Provided information:
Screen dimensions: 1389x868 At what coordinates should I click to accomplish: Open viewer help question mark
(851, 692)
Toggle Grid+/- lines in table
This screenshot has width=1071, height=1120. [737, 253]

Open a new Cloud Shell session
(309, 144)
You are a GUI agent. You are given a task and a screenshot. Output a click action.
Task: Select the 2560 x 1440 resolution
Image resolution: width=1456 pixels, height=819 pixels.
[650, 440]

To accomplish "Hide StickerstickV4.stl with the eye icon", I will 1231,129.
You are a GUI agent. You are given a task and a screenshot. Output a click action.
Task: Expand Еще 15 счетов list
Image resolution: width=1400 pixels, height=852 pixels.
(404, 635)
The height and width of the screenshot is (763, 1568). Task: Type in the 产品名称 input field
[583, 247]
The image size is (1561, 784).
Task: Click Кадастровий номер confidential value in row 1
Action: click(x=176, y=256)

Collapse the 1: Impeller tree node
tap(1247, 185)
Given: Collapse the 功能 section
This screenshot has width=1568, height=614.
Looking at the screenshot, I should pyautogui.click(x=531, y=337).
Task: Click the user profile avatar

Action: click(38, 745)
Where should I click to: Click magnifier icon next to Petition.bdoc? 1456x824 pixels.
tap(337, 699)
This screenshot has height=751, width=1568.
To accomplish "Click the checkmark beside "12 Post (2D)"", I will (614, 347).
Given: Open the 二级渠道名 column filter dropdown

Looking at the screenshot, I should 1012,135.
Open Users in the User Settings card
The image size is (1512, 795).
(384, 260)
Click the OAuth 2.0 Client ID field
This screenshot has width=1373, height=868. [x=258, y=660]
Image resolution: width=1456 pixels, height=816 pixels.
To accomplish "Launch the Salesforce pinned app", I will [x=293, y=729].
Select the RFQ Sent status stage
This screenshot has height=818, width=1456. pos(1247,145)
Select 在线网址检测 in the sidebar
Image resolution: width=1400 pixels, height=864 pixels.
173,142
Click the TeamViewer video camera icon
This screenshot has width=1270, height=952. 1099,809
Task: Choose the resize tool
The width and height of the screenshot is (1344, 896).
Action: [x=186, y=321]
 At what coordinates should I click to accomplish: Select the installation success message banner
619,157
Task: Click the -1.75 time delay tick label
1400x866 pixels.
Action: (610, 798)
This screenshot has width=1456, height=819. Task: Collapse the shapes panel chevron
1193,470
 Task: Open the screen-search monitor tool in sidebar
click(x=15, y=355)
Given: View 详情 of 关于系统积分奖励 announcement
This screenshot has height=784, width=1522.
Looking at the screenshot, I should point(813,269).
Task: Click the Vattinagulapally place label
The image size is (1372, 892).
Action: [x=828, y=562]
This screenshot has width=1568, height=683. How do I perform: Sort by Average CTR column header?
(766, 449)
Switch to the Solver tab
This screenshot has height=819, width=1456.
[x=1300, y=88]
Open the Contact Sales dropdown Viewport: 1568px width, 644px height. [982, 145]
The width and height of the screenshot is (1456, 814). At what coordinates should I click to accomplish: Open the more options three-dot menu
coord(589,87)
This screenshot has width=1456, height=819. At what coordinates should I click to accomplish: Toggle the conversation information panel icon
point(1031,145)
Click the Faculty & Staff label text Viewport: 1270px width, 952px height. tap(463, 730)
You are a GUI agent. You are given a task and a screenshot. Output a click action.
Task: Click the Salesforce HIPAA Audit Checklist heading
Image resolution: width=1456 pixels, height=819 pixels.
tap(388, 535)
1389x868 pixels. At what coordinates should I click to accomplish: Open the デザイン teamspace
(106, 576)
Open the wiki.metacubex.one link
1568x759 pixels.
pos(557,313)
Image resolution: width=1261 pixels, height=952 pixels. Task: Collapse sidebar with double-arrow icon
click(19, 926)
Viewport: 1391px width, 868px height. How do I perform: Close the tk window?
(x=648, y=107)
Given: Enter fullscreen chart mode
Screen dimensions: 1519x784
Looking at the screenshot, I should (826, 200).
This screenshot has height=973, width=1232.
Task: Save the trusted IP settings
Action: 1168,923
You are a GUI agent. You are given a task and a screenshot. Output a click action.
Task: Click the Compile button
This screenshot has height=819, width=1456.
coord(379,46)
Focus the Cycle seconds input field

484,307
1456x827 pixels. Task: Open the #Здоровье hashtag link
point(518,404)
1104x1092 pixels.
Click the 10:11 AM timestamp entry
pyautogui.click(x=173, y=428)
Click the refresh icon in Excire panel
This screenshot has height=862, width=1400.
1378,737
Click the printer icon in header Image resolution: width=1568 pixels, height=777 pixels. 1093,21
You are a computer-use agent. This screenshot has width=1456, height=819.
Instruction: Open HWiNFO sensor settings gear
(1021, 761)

Problem to solve: For the records above, give the number of lines that include the string "label", with nothing added.

Answer section: 3